The simultaneous presence of high oxidative damage and incomplete repair interrupts two key redox-mediated mechanisms observed in somatic cells: the direct effects of 8-OHdG and its downstream processing. As a result, oxidative stress can trigger the following epigenetic disruptions in sperm:
  • Impact of Increased Oxidative Damage:
    • Chromatin Architecture: Altered histone-to-protamine ratios can increase the susceptibility of interlinker DNA regions to oxidative assault [111], and escalating the consequence of these epigenetic modifications to further localized DNA oxidation, increased DNA fragmentation, lower fertilization rates, and poorer embryo quality [112,113].
    • G-Quadruplex Structures: The disruption of potential G4-forming sequences affects chromatin topology and the binding of epigenetic regulators [114,115]. Recent evidence indicates that G-quadruplex DNA adds another cis-regulatory layer to transcriptional control during embryonic development [116].
    • Methylation Dynamics: Perturbations in DNA methylation patterns and the balance between 5mC and 5hmC [117,118]. During early embryo development, the paternal genome undergoes rapid active DNA demethylation driven by TET enzymes, 5mC to 5hmC and then to 5-formylcytosine (5fC)/5-carboxylcytosine (5caC); Thymine DNA Glycosylase (TDG) excises these oxidized bases, and BER restores unmodified cytosine. Because this TET-TDG-BER machinery also repairs oxidative lesions, an excess of paternally inherited 5hmC or 8-OHdG could divert or saturate the pathway, reshaping the normal methylation-reprogramming wave and, in turn, altering embryonic gene regulation [119].
    • RNA Integrity: Up to 18,000 mRNAs and sncRNAs delivered by sperm may be compromised, influencing embryonic gene expression [120,121]. Recent studies confirm that specific sncRNA profiles correlate strongly with sperm quality and could serve as biomarkers to improve IVF success rates [122], alter the transcriptomic profiles of early embryos [123], and even predict contributions to regulation of gene expression in offspring development [124].
  • Consequences of APE1 Deficiency:
    • Chromatin Remodeling: Impaired recruitment of chromatin-modifying complexes hinders the proper establishment of histone marks and DNA methylation status [125,126,127,128]. APE1 spatiotemporal activity impacts both.
    • G4 Sequence Resolution: Prevalent oxidized bases, together with APE1, actively shape higher-order DNA structures that modulate transcription—an influence that extends beyond APE1′s traditional role in genome maintenance. Insufficient APE1 activity prevents the formation or resolution of G4 structures, further altering epigenetic regulation [23,85].
    • RNA Damage Processing: Emerging evidence shows that APE1, beyond its DNA repair duties, also participates in RNA metabolism: during genotoxic stress, APE1 associates with the DROSHA complex to influence miRNA processing and stability [129]. Deficient capacity to process oxidatively damaged RNA potentially alters transgenerational inheritance [130,131].
When these oxidative and epigenetic disruptions converge—particularly under conditions of advanced maternal age, where oocyte repair capacity is often diminished—the potential harm to embryonic development and offspring health is magnified. Collectively, the multifaceted role of 8-OHdG in both genetic and epigenetic processes underscore its significance as a key driver of male fertility issues and transgenerational health risks [132].

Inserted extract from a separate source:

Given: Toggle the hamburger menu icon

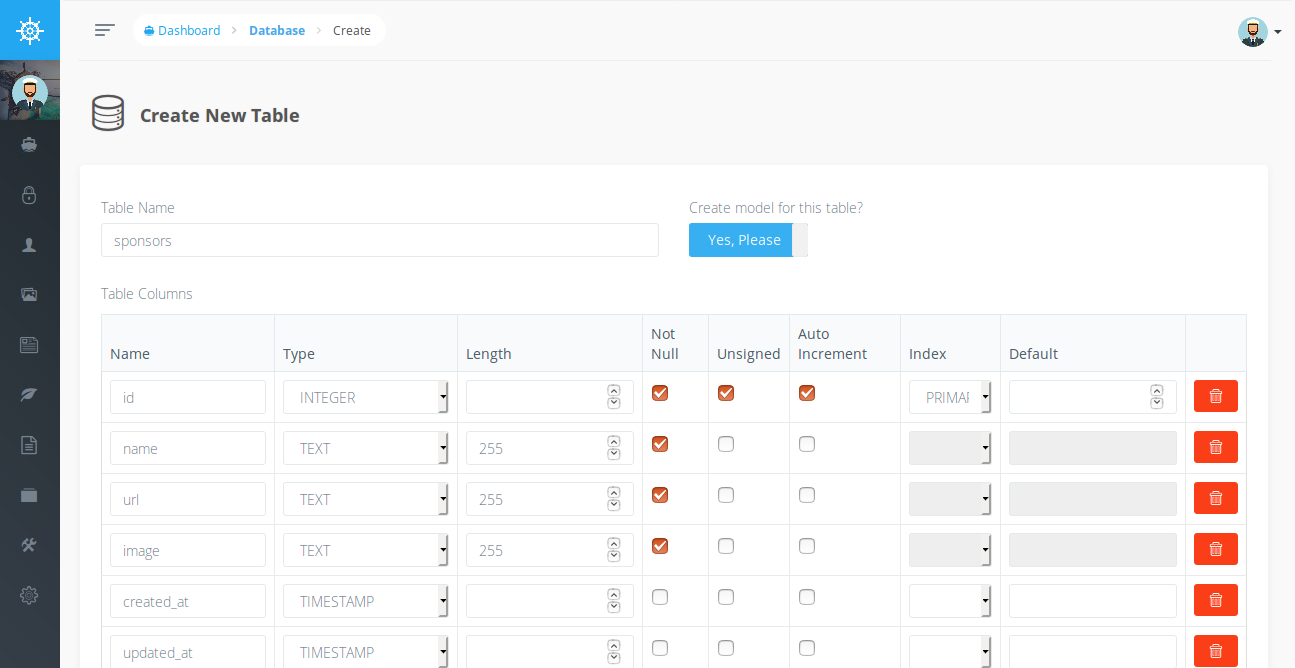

6. The “Perfect Storm” of Aging: Oxidative Damage, Impaired Repair, and Resulting (Epi)mutations

Spermatozoa, once they have matured, lose most of their capacity for DNA repair and possess minimal antioxidant defenses. As a result, genomic damage from a combination of endogenous, environmental, and lifestyle factors can accumulate over time with no inherent mechanism to rectify these lesions [27,133,134]. Consequently, the oocyte’s active DNA repair programs become essential for safeguarding the embryo from paternal mutagenesis [135,136]. The repair of the paternal genome requires the re-establishment of the nucleosomal chromatin architecture—replacing protamines with transition proteins and eventually histones [137]—thereby granting repair factors access to damaged DNA [138].

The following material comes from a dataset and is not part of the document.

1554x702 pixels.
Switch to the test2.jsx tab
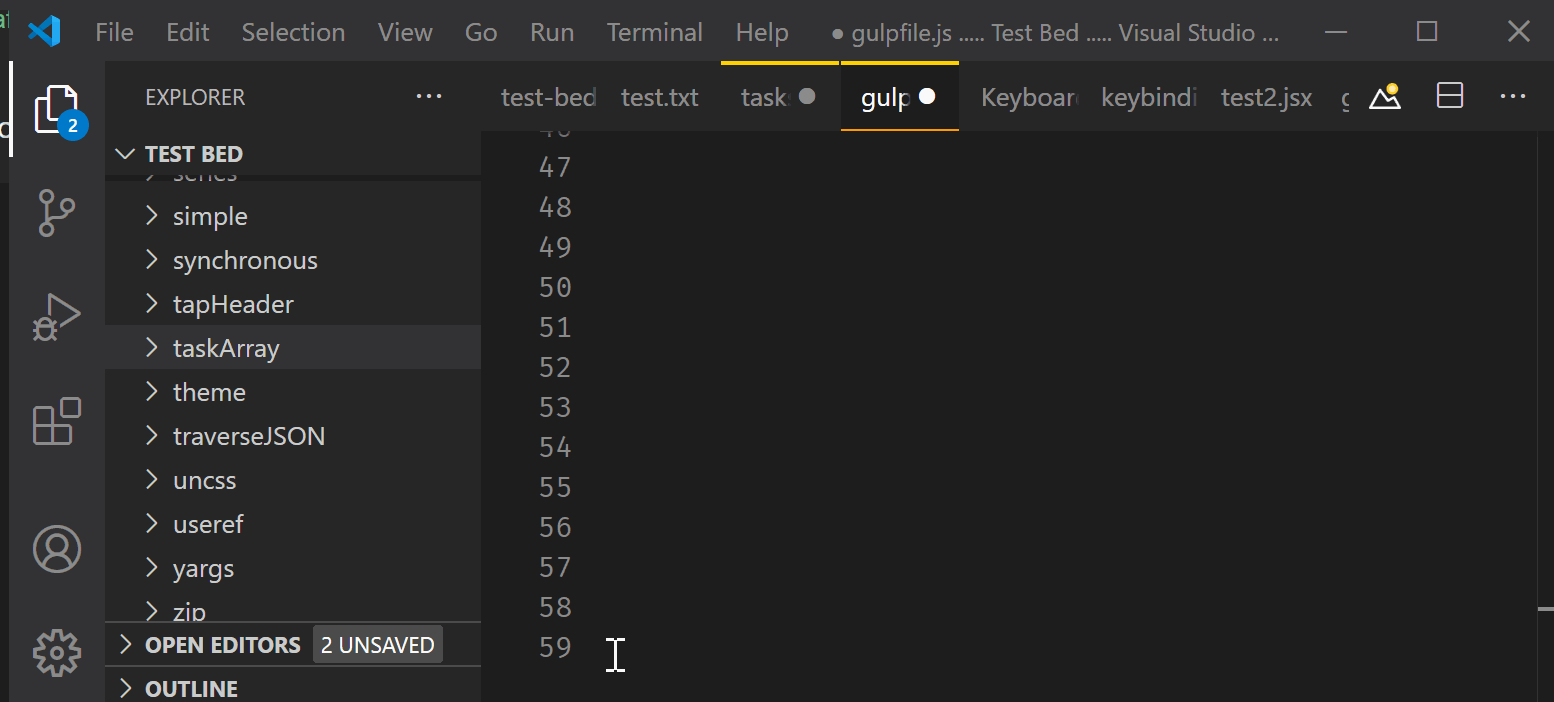pyautogui.click(x=1266, y=96)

6.1. Oxidative Damage and Repair Post-Fertilization

For oxidative DNA lesions, repair in the zygote is initiated by 8-OHdG excision by OGG1 [139]. However, oocytes typically express OGG1 at relatively low levels, which limits this crucial initial step [139]. Intriguingly, fertilizing sperm deliver a significant complement of OGG1 to the zygote, thereby boosting its total repair capacity [27,138]. The subsequent steps—processing of apurinic sites—depend on APE1 and XRCC1, both abundant in oocytes but absent in sperm. Although this gametic collaboration theoretically curbs the risk of inheriting oxidative lesions, it also introduces a critical window where the same BER enzymes influence epigenetic processes. Paternal and maternal oxidative stress can thus have a profound impact on early embryonic development [140,141].
Nevertheless, an oocyte’s capacity to repair DNA diminishes with advanced maternal age [142,143], largely due to declining levels of key repair enzymes, including OGG1 [144]. The convergence of paternal and maternal aging thus creates a “perfect storm”—amplifying oxidative DNA damage in sperm while limiting the oocyte’s ability to repair it. This leads to higher risks of genomic instability in the embryo, as apurinic sites and 8-OHdG lesions may remain unresolved following fertilization [145,146,147]. Although the “post-meiotic collusion hypothesis” provides a compelling framework, direct experimental evidence detailing how oxidative stress in sperm affects DNA repair in the oocyte and early embryo remains limited, and the precise role of the oocyte’s DNA damage response fidelity has yet to be fully elucidated.
Although few clinical or in vivo studies have examined how advancing paternal and maternal age jointly influence heritable (epi)mutations, pregnancy data show a clear additive age effect: live-birth rates decline most when both partners are older [148]. Meta-analyses further indicate that advanced paternal age worsens ART outcomes when autologous oocytes are used, but not with donor oocytes—implicating co-existing maternal age as the main driver of these deleterious results [149].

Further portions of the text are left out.